[WORK REQUEST]: Take every line from the material that has the word "Select" in it.

[INPUT MATERIAL]:
>>>>>

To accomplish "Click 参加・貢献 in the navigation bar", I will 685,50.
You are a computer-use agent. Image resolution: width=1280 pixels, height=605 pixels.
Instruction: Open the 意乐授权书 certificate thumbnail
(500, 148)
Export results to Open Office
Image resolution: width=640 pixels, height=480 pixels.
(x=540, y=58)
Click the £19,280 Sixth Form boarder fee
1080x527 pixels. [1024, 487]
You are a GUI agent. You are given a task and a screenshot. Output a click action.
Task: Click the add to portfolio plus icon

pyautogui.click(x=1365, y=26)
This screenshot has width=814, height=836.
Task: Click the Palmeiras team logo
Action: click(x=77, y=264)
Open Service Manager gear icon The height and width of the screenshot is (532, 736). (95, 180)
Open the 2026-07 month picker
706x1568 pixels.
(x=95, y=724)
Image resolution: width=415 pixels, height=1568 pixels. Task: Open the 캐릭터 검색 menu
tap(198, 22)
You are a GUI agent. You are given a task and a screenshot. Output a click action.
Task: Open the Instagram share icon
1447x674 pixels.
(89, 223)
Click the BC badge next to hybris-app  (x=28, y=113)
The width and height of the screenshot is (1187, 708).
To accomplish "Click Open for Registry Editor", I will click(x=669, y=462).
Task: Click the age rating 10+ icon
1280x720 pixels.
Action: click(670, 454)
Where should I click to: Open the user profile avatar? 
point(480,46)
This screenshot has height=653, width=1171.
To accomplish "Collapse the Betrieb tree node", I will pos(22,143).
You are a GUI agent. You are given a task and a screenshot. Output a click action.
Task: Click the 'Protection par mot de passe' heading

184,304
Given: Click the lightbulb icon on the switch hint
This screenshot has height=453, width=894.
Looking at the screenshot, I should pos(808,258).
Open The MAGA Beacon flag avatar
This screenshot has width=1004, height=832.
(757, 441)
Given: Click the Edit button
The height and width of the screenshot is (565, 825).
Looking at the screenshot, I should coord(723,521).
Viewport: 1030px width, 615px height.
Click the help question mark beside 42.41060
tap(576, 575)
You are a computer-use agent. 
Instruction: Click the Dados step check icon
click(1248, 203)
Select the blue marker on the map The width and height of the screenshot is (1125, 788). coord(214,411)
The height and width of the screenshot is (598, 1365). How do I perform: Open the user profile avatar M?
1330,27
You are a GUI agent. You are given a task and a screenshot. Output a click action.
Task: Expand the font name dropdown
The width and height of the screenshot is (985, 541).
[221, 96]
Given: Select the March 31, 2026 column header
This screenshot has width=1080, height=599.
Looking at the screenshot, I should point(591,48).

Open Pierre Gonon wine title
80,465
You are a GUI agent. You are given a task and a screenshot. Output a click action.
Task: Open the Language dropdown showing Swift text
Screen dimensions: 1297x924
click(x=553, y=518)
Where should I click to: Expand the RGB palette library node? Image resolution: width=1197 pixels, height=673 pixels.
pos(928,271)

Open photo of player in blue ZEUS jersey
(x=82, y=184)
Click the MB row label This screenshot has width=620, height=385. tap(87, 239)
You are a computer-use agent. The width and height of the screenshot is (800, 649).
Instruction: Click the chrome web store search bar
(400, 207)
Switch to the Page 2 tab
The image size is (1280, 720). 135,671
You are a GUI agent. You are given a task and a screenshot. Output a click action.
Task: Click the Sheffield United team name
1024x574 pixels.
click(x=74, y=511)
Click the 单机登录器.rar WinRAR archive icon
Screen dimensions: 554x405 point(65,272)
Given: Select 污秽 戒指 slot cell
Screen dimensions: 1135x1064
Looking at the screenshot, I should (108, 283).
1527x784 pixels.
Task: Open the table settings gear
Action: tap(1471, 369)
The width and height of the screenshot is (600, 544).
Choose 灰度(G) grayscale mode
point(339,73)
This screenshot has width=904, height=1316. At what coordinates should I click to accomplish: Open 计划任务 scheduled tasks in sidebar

<<<<<

[COMPLETED TASK]:
Select the blue marker on the map The width and height of the screenshot is (1125, 788). coord(214,411)
Given: Select the March 31, 2026 column header
Given: Select 污秽 戒指 slot cell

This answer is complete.